STATED TASK :: Transcribe the part of the red flag bill excerpt below that starts at "The bill would" and stops after "Class A misdemeanor.".

** BEGIN EXCERPT **

The so-called “red flag” bill, championed by Fargo Democratic Rep. Karla Rose Hanson, failed in a 76-17 vote. It was backed by the police chiefs from Fargo and West Fargo as a way to address a rising number of suicide calls. Proponents argued it could also help prevent mass shootings.
Hanson invoked the shooting death of Fargo police officer Jason Moszer in 2016 and the Sandy Hook school shooting while urging her colleagues to pass the bill in an effort to reduce gun violence.
"Public safety protection orders will save lives by allowing law enforcement and families to intervene in a crisis before there's irreversible harm done," she said.
The bill would have allowed family members and law enforcement to seek a court-issued “public safety protection order” preventing somebody from possessing firearms for up to one year, although a judge could extend the order. Law enforcement could have sought a warrant to seize firearms from people officers believed were dangerous under the bill.

Violating a protection order would be a Class A misdemeanor for a first offense and a Class C felony if it happens again within a year. Knowingly seeking a protection order with false information would have been a Class A misdemeanor.

** END EXCERPT **
** BEGIN MATERIAL **

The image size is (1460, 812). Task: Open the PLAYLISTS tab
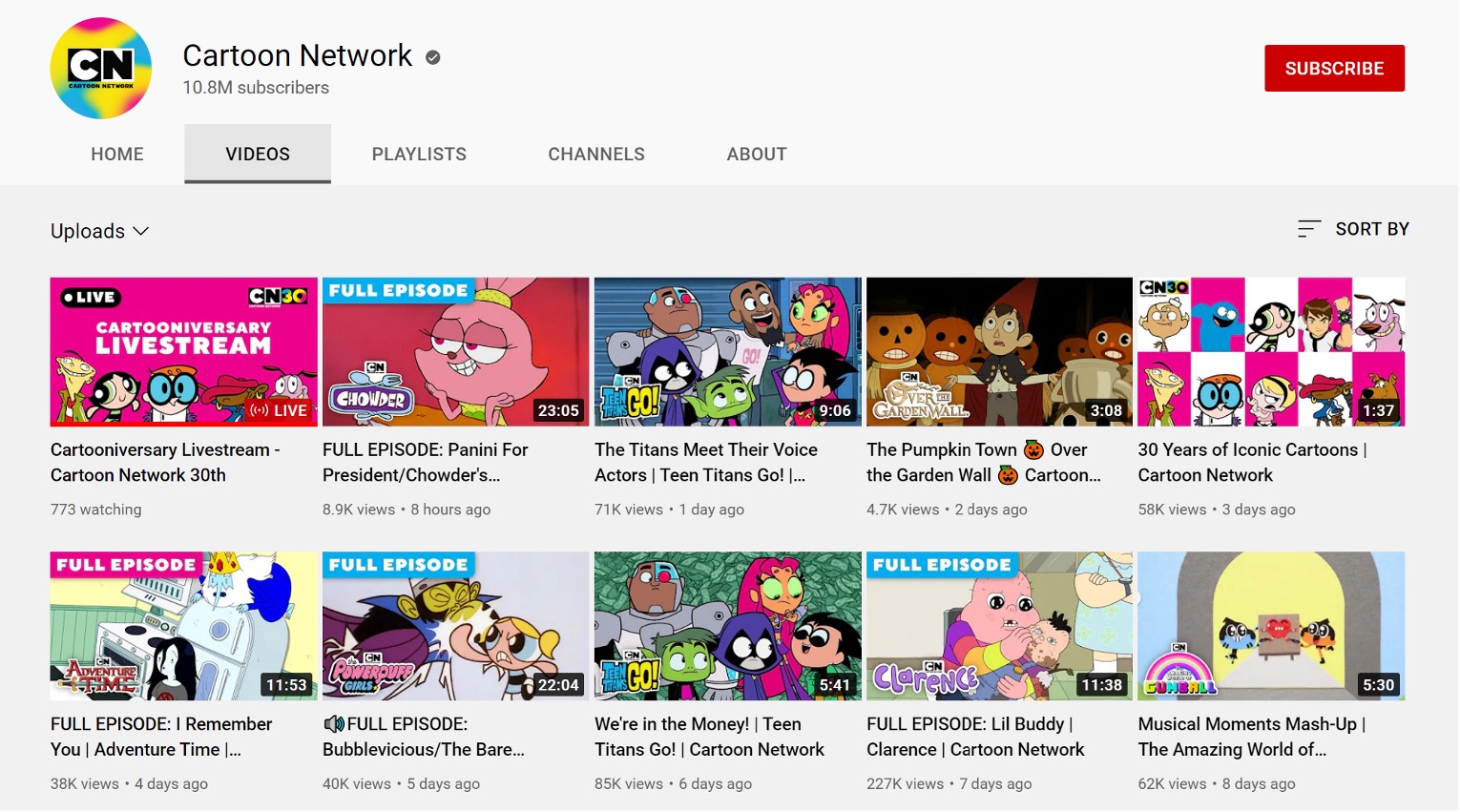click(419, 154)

** END MATERIAL **

EXERCISE RESULT ::
The bill would have allowed family members and law enforcement to seek a court-issued “public safety protection order” preventing somebody from possessing firearms for up to one year, although a judge could extend the order. Law enforcement could have sought a warrant to seize firearms from people officers believed were dangerous under the bill.

Violating a protection order would be a Class A misdemeanor for a first offense and a Class C felony if it happens again within a year. Knowingly seeking a protection order with false information would have been a Class A misdemeanor.